Turn the rows below into a numbered list, skipping any blank lines and omitting the pictures.

━━━ DATA LISTING ━━━

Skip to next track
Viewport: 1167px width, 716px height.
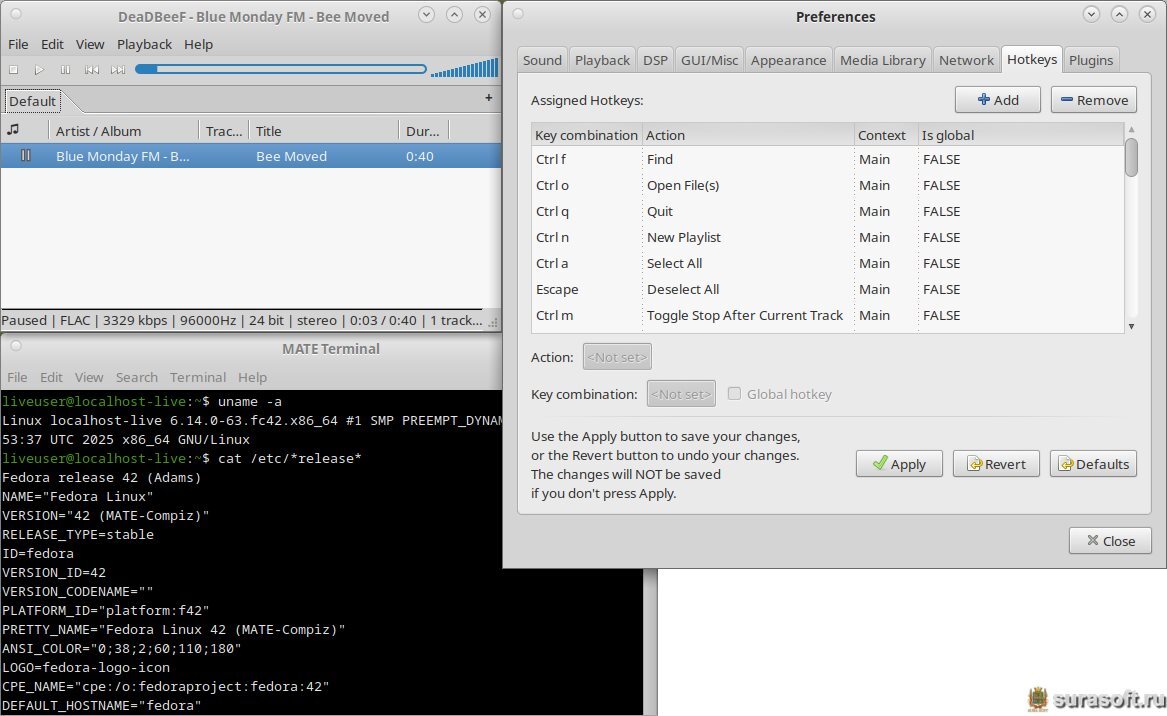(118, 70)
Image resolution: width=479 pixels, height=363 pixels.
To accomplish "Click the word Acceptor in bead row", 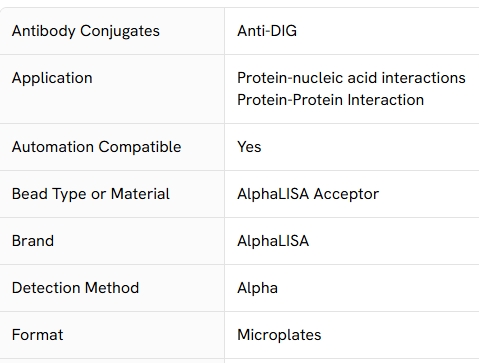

━━━

◆ WRITTEN RESPONSE ◆
1. Skip to next track
2. Viewport: 1167px width, 716px height.
3. (118, 70)
4. Image resolution: width=479 pixels, height=363 pixels.
5. To accomplish "Click the word Acceptor in bead row", 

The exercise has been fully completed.